Wow, that’s a lot of C++ code for one line of C#! First off, we get the same method initialization overhead that’s present with either type of casting, interface function calls, string literals, throwing exceptions, calling generic methods, or calling methods of generic types. It’s expensive.

Next there’s the call to il2cpp_codegen_static_fields_for:

inline void* il2cpp_codegen_static_fields_for(RuntimeClass* klass)
{
    return klass->static_fields;
}

And there’s the call to get_U3CU3Ef__amU24cache0_0:

inline Action_t1264377477 * get_U3CU3Ef__amU24cache0_0() const { return ___U3CU3Ef__amU24cache0_0; }

These seem really cheap since they just return fields of classes, but the crucial question is whether those class instances are likely to be in CPU cache or not. If this code path is getting run frequently then the answer is probably “yes,” but it probably isn’t being run frequently. If it’s not, then it’s likely that this line misses CPU cache twice, once for static_fields and once for ___U3CU3Ef__amU24cache0_0. If that’s the case, this is quite a slow line.

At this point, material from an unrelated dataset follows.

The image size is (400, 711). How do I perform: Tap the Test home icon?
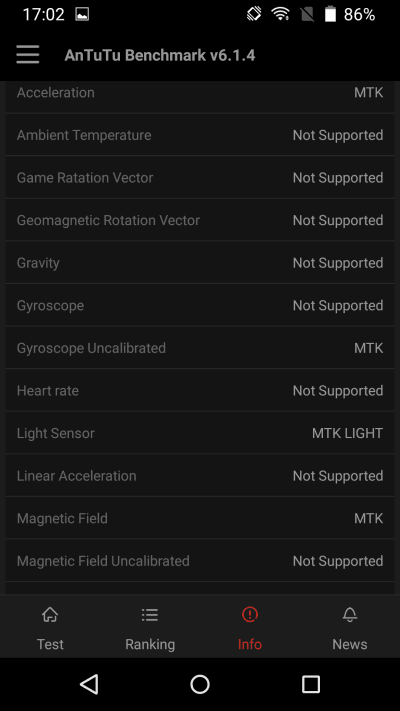click(x=50, y=615)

Then an if checks if there was an Action retrieved from the cache. If there was, the whole next block is skipped and the action is returned. If not, the next block executes starting with a call to il2cpp_codegen_object_new:

inline RuntimeObject* il2cpp_codegen_object_new(RuntimeClass *klass)
{
    return il2cpp::vm::Object::New(klass);
}

Object::New is in libil2cpp, which is located in the Unity installation directory. There’s way too much code to put into this article, but suffice to say it involves performing very expensive work such as memory allocation and class initialization.

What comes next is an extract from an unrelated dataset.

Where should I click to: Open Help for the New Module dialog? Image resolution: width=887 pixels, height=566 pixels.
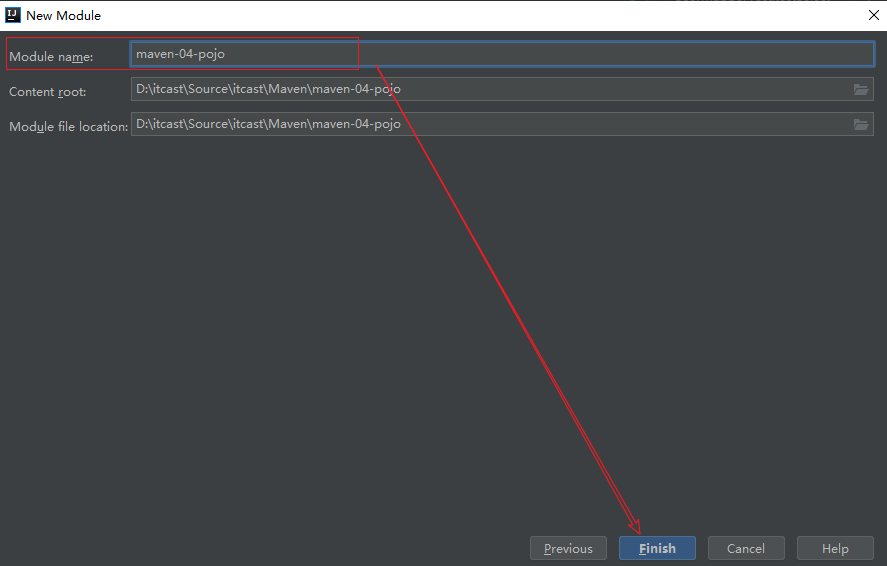point(835,548)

Next, the Action constructor is called. This isn’t something we can do in C#, but the generated IL2CPP can call it to set up the delegate. Here’s how it looks:

extern "C"  void Action__ctor_m2994342681 (Action_t1264377477 * __this, RuntimeObject * ___object0, intptr_t ___method1, const RuntimeMethod* method)
{
	__this->set_method_ptr_0(il2cpp_codegen_get_method_pointer((RuntimeMethod*)___method1));
	__this->set_method_3(___method1);
	__this->set_m_target_2(___object0);
}

These fill in the Action class’ fields with pointers to the lambda method to invoke when the Action is invoked.

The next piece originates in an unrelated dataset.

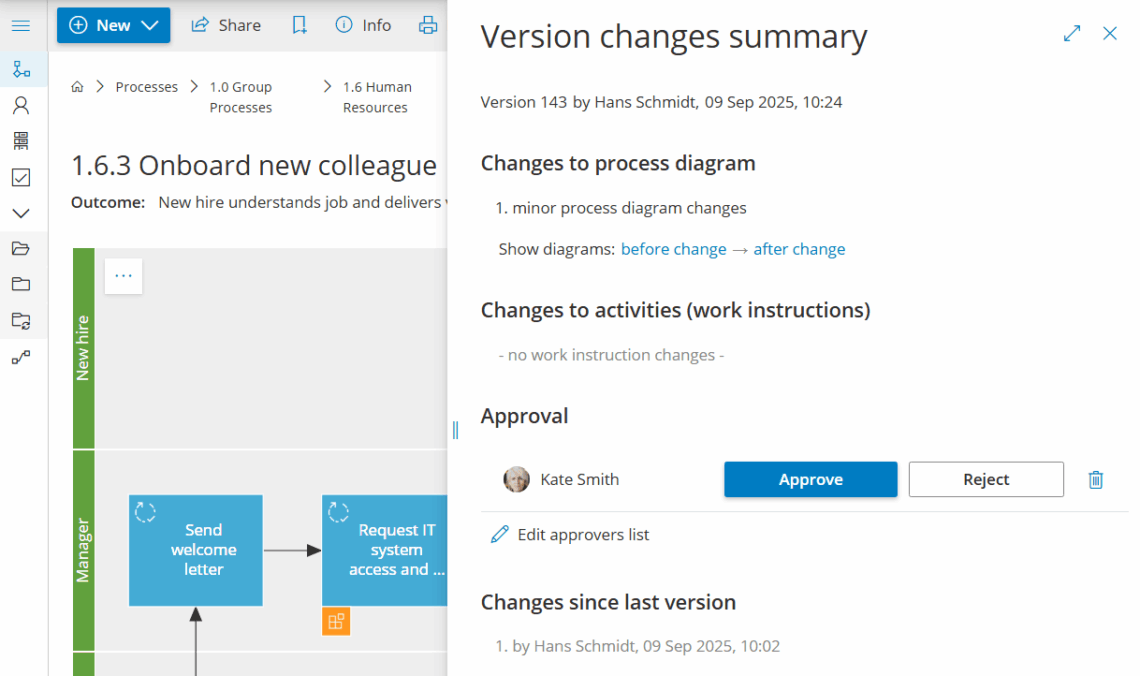The image size is (1140, 676).
Task: Click the Reject button
Action: (x=985, y=480)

Finally, the created Action is written back to the il2cpp_codegen_static_fields_for cache, read from the cache, and returned.

All this creation has been very expensive, but it only happens the first time. Subsequent lambda creation involves two cache lookups at the cost of two cache misses without any GC allocations, but the cache misses are still quite expensive.

Creating Closure Delegates

The above lambda was empty, but what happens if we create a “closure” where the lambda captures some local variables so the state of one lambda is different than the state of another lambda. Can the lambdas still be cached? Let’s find out:

static class TestClass
{
	static Action CreateLambdaClosureDelegate(int i)
	{
		return () => { i++; };
	}
}

Here’s the C++ that gets generated:

extern "C"  Action_t1264377477 * TestClass_CreateLambdaClosureDelegate_m38452069 (RuntimeObject * __this /* static, unused */, int32_t ___i0, const RuntimeMethod* method)
{
	static bool s_Il2CppMethodInitialized;
	if (!s_Il2CppMethodInitialized)
	{
		il2cpp_codegen_initialize_method (TestClass_CreateLambdaClosureDelegate_m38452069_MetadataUsageId);
		s_Il2CppMethodInitialized = true;
	}
	U3CCreateLambdaClosureDelegateU3Ec__AnonStorey0_t3868246035 * V_0 = NULL;
	{
		U3CCreateLambdaClosureDelegateU3Ec__AnonStorey0_t3868246035 * L_0 = (U3CCreateLambdaClosureDelegateU3Ec__AnonStorey0_t3868246035 *)il2cpp_codegen_object_new(U3CCreateLambdaClosureDelegateU3Ec__AnonStorey0_t3868246035_il2cpp_TypeInfo_var);
		U3CCreateLambdaClosureDelegateU3Ec__AnonStorey0__ctor_m2228767834(L_0, /*hidden argument*/NULL);
		V_0 = L_0;
		U3CCreateLambdaClosureDelegateU3Ec__AnonStorey0_t3868246035 * L_1 = V_0;
		int32_t L_2 = ___i0;
		NullCheck(L_1);
		L_1->set_i_0(L_2);
		U3CCreateLambdaClosureDelegateU3Ec__AnonStorey0_t3868246035 * L_3 = V_0;
		intptr_t L_4 = (intptr_t)U3CCreateLambdaClosureDelegateU3Ec__AnonStorey0_U3CU3Em__0_m2209333415_RuntimeMethod_var;
		Action_t1264377477 * L_5 = (Action_t1264377477 *)il2cpp_codegen_object_new(Action_t1264377477_il2cpp_TypeInfo_var);
		Action__ctor_m2994342681(L_5, L_3, L_4, /*hidden argument*/NULL);
		return L_5;
	}
}

Notice that the caching code has been removed. Instead, we just see the il2cpp_codegen_object_new that GC allocates the delegate class. That class looks like this:

struct  U3CCreateLambdaClosureDelegateU3Ec__AnonStorey0_t3868246035  : public RuntimeObject
{
public:
	// System.Int32 TestClass/<CreateLambdaClosureDelegate>c__AnonStorey0::i
	int32_t ___i_0;
 
public:
	inline static int32_t get_offset_of_i_0() { return static_cast<int32_t>(offsetof(U3CCreateLambdaClosureDelegateU3Ec__AnonStorey0_t3868246035, ___i_0)); }
	inline int32_t get_i_0() const { return ___i_0; }
	inline int32_t* get_address_of_i_0() { return &___i_0; }
	inline void set_i_0(int32_t value)
	{
		___i_0 = value;
	}
};

Here we see the int that was captured as part of the lambda closure. It’s now a field of the class and a suite of accessors have been generated for it.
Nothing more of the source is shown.